THE TASK ▸ Every line of the listing below is to be repeated exactly; the pictures stay out.

MATERIAL TO PROCESS ▸

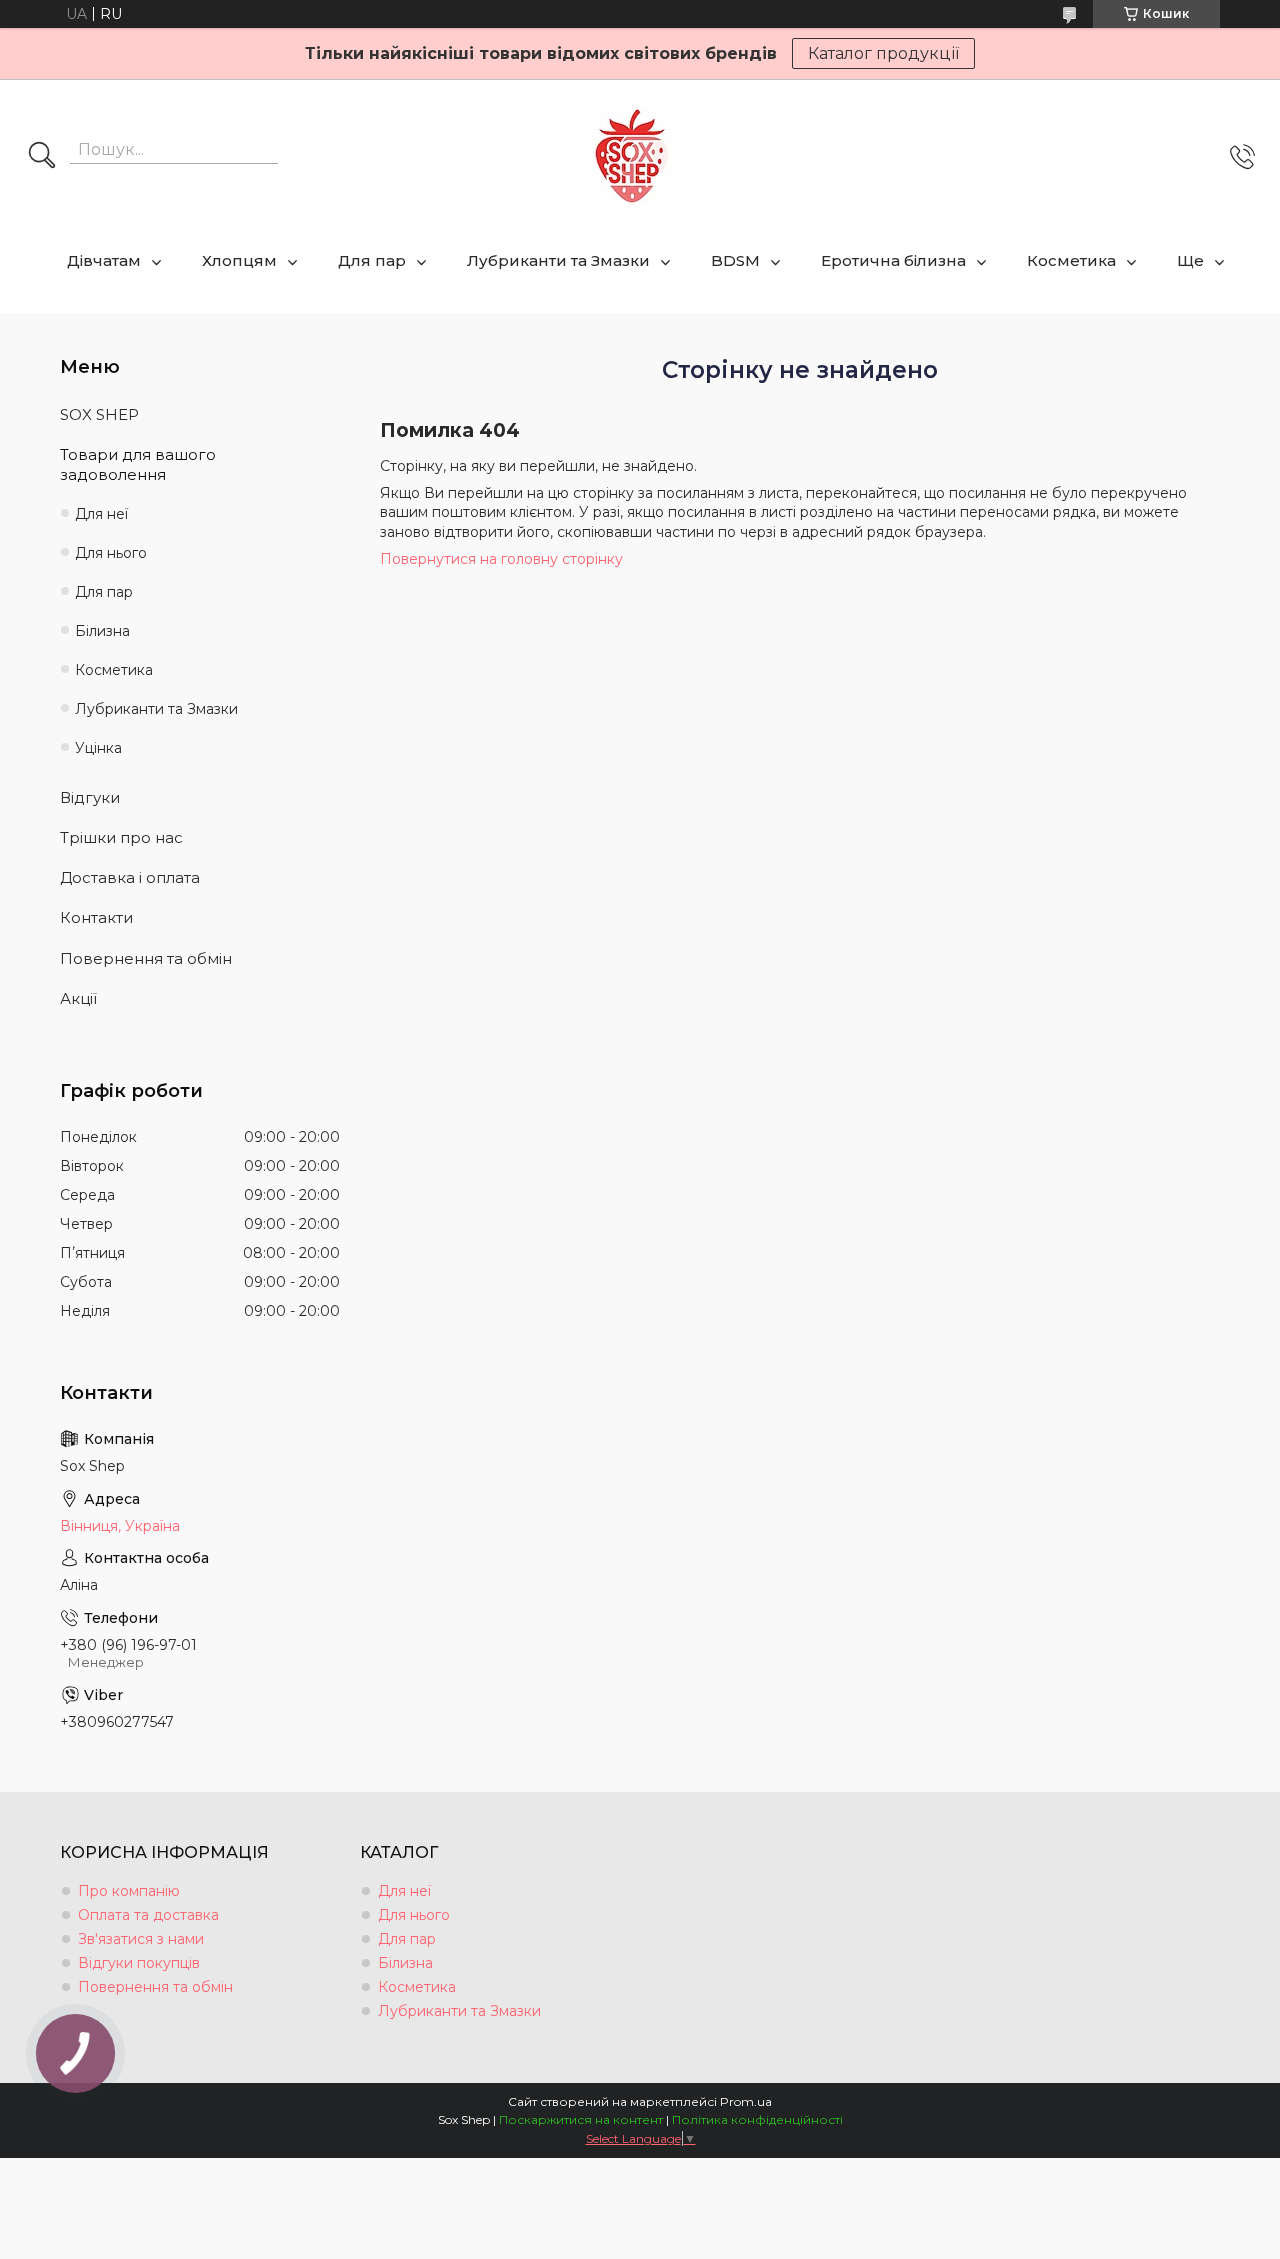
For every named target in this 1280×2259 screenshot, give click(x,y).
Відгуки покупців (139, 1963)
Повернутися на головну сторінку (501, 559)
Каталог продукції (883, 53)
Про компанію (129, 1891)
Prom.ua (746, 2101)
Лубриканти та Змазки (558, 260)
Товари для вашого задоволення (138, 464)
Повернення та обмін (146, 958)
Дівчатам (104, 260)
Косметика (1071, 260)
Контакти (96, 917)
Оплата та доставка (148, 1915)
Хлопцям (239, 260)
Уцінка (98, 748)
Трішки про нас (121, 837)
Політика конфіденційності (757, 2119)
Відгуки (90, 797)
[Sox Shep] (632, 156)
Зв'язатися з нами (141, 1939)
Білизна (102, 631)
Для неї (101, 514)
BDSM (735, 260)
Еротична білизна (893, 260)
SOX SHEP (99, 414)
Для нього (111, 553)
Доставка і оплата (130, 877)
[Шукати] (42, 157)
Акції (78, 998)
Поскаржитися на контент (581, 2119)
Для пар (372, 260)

RESULT ▸
For every named target in this 1280×2259 screenshot, give click(x,y).
Відгуки покупців (139, 1963)
Повернутися на головну сторінку (501, 559)
Каталог продукції (883, 53)
Про компанію (129, 1891)
Prom.ua (746, 2101)
Лубриканти та Змазки (558, 260)
Товари для вашого задоволення (138, 464)
Повернення та обмін (146, 958)
Дівчатам (104, 260)
Косметика (1071, 260)
Контакти (96, 917)
Оплата та доставка (148, 1915)
Хлопцям (239, 260)
Уцінка (98, 748)
Трішки про нас (121, 837)
Політика конфіденційності (757, 2119)
Відгуки (90, 797)
[Sox Shep] (632, 156)
Зв'язатися з нами (141, 1939)
Білизна (102, 631)
Для неї (101, 514)
BDSM (735, 260)
Еротична білизна (893, 260)
SOX SHEP (99, 414)
Для нього (111, 553)
Доставка і оплата (130, 877)
[Шукати] (42, 157)
Акції (78, 998)
Поскаржитися на контент (581, 2119)
Для пар (372, 260)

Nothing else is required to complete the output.